-- Source excerpt --
-- Start --

We are now and then faced with the problem with storing data corresponding to Binary Tree and querying it. We generally rely on Recursion (hence costly) to query tree structure. Here is a simple data structure change in order query tree structure using simple SQL statement - no Recursion required.

Background

There are situations when we want to store Nodes of binary tree in database with reference to its parent together with position (in this case, Left Node or Right Node of Parent). The problem arises when we want to query database to get upline node or downline Node w.r.t. a certain node, or we want to get the count of nodes present at each level in the b-tree.

You can think of an implementation of this code sample in creating data structure to keep members with their hierarchy for Multi-Level Marketing company.

Using the Code

The proposed solution has 2 data tables and 1 trigger.

Note: The field naming convention used below is a little awkward but it goes like - first 5 chars in field name correspond to table name, next 2 chars define data type, next 2 chars define Constraint, renaming letters are the name of field.

Table 1

  • tbl_BinaryTree_Nodes, primary table to keep Node details (say member details)

-- End --

-- Given data --
-- Start --

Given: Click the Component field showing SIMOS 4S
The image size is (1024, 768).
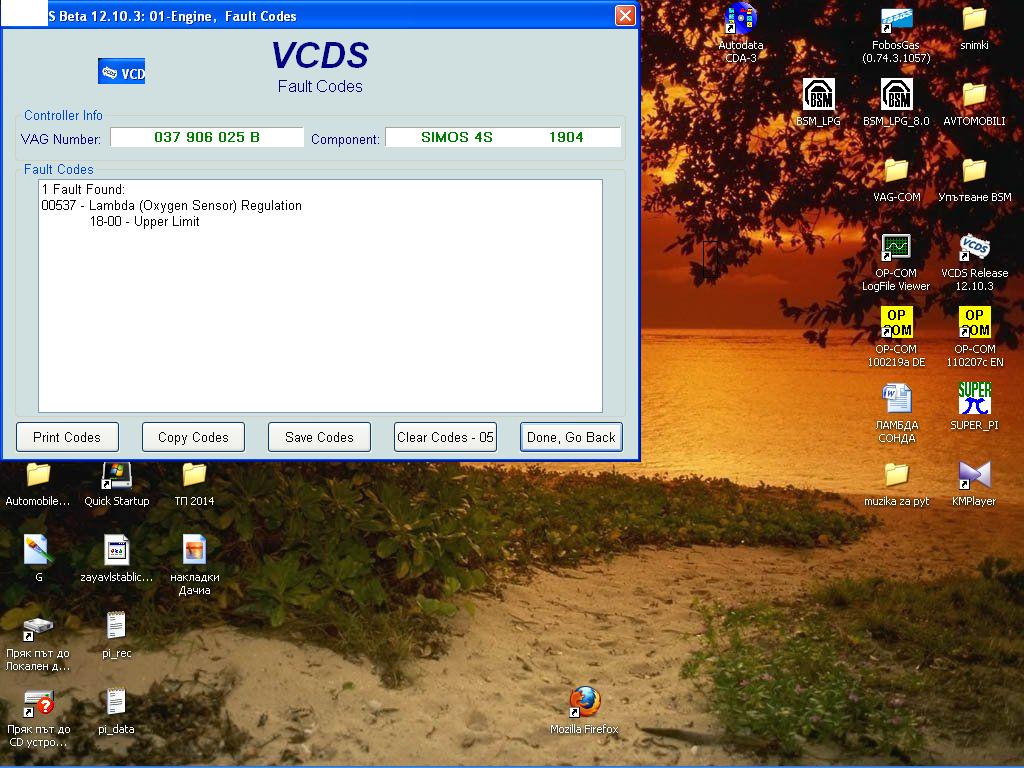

-- End --

-- Tasks to complete --
**a.** In the excerpt on storing binary trees in SQL, replace "Recursion" with "recursive traversal" and write out the passage starting with "We are now and" and going on through "no Recursion required.".
**b.** Carry on the excerpt on storing binary trees in SQL from the point where it stops.
The data on this page was taken from a separate source.

-- Exercise responses --
**a.**
We are now and then faced with the problem with storing data corresponding to Binary Tree and querying it. We generally rely on recursive traversal (hence costly) to query tree structure. Here is a simple data structure change in order query tree structure using simple SQL statement - no recursive traversal required.

**b.**
Fields:

  • Nodes_IN_PK_Code -- Primary Key of the table
  • Nodes_IN_FK_ParentCode -- Parent node
  • Nodes_CH_xx_Position -- Position under Parent node either Left Or Right
  • Nodes_VC_xx_NodeData -- Node Data -(more fields can be added to accommodate Node Data

Table 2

  • tbl_BinaryTree_Hierarchy, secondary table to keep Node hierarchy

Fields:

  • Hiera_IN_PK_Code -- primary key of the table
  • Hiera_IN_FK_ParentCode -- foreign key
  • Hiera_IN_FK_ChildCode -- foreign key
  • Hiera_CH_xx_Position -- Position under Parent node either Left Or Right
  • Hiera_IN_xx_NodeLevel -- Node Level under tree

Trigger 1

trg_BinaryTree_Nodes_ADD, to update Tree hierarchy for later query

The SQL to create tables and trigger is as follows:

SQL
Create Table tbl_BinaryTree_Nodes
(
    Nodes_IN_PK_Code Int Identity(1,1) Constraint PK_Nodes Primary Key,
    Nodes_IN_FK_ParentCode Int Constraint _
	FK_Nodes_To_Nodes References tbl_BinaryTree_Nodes (Nodes_IN_PK_Code ),
    Nodes_CH_xx_Position Char(1) Not Null Constraint CH_Nodes_Position Check _
	(Nodes_CH_xx_Position = 'L' OR Nodes_CH_xx_Position = 'R'),
    Nodes_VC_xx_NodeData Varchar(50)
)
GO

Create Table tbl_BinaryTree_Hierarchy
(
    Hiera_IN_PK_Code Int Identity(1,1) Constraint PK_Hiera Primary Key,
    Hiera_IN_FK_ParentCode Int Constraint _
	FK_Hiera_Nodes_Parent References tbl_BinaryTree_Nodes(Nodes_IN_PK_Code ),
    Hiera_IN_FK_ChildCode Int Constraint FK_Hiera_Nodes_Child References _
	tbl_BinaryTree_Nodes(Nodes_IN_PK_Code ),
    Hiera_CH_xx_Position  Char(1) Not Null Constraint CH_Hiera_Position Check _
	(Hiera_CH_xx_Position = 'L' OR Hiera_CH_xx_Position = 'R'),
    Hiera_IN_xx_NodeLevel int
)
GO

Create Trigger trg_BinaryTree_Nodes_ADD
On tbl_BinaryTree_Nodes
For Insert
AS
Begin
    IF (@@RowCount=1)
        Begin
            Insert Into tbl_BinaryTree_Hierarchy
                (Hiera_IN_FK_ParentCode, Hiera_IN_FK_ChildCode, _
		Hiera_CH_xx_Position, Hiera_IN_xx_NodeLevel)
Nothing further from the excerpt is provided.